— What is expected —
Filter on the word "agent": copy each matching line from the listing below.

— Supplied material —

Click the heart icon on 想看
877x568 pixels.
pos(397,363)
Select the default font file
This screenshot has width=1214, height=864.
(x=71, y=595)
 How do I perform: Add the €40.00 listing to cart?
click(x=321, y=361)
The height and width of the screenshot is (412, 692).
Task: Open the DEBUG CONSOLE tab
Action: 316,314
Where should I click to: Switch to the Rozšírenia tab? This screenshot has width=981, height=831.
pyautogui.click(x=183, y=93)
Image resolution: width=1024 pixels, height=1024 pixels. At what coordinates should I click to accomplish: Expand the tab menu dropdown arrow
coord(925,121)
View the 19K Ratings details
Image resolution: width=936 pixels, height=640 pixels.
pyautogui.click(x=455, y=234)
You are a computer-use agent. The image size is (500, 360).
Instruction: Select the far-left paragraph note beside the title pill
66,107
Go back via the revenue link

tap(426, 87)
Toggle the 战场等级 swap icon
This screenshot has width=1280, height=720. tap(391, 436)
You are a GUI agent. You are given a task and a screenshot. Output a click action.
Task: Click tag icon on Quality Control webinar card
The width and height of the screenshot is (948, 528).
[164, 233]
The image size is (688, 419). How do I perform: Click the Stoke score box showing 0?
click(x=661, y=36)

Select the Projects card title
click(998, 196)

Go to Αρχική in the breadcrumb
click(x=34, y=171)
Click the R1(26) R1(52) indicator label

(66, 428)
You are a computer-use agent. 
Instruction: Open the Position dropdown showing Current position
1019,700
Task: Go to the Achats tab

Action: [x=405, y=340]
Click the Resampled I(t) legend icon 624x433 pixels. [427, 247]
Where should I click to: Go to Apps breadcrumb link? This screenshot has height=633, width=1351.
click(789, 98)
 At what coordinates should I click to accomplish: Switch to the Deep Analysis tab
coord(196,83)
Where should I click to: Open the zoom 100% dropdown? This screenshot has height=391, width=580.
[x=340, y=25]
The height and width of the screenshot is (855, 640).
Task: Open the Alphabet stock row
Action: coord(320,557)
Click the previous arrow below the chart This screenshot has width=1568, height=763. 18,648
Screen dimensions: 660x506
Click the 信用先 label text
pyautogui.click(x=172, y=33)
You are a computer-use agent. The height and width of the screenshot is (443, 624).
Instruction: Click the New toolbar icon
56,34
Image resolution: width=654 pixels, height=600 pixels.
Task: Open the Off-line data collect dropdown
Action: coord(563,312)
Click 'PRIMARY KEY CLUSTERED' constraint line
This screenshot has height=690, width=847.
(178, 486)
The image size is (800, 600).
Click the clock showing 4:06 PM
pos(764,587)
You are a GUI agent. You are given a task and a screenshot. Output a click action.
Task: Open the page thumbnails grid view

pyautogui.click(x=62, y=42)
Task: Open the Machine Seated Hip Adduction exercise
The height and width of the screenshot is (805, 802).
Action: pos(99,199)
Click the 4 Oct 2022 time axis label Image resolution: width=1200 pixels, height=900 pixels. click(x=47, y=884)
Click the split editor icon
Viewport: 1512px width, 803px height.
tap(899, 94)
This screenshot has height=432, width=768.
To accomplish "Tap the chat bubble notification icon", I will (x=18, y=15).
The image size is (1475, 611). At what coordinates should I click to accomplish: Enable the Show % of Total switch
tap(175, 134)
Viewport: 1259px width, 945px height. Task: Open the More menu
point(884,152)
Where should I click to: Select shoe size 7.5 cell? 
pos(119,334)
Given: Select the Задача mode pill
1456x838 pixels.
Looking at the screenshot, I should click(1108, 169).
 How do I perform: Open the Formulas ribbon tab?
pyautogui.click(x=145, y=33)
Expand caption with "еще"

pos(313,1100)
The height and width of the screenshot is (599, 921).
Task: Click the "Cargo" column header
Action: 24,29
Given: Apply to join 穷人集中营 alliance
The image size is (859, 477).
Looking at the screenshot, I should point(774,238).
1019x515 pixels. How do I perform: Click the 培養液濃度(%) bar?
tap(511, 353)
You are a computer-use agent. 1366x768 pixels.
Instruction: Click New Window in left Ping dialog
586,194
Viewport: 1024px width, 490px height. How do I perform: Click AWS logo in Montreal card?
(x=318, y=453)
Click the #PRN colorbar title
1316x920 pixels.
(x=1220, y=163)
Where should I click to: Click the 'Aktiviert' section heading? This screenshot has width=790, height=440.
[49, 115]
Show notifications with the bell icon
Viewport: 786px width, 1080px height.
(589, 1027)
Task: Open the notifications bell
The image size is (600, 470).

— Written answer —
You are a computer-use agent. The image size is (500, 360).
You are a GUI agent. You are given a task and a screenshot. Output a click action.
You are a computer-use agent. 
You are a computer-use agent. The height and width of the screenshot is (443, 624).
You are a GUI agent. You are given a task and a screenshot. Output a click action.
You are a computer-use agent. 1366x768 pixels.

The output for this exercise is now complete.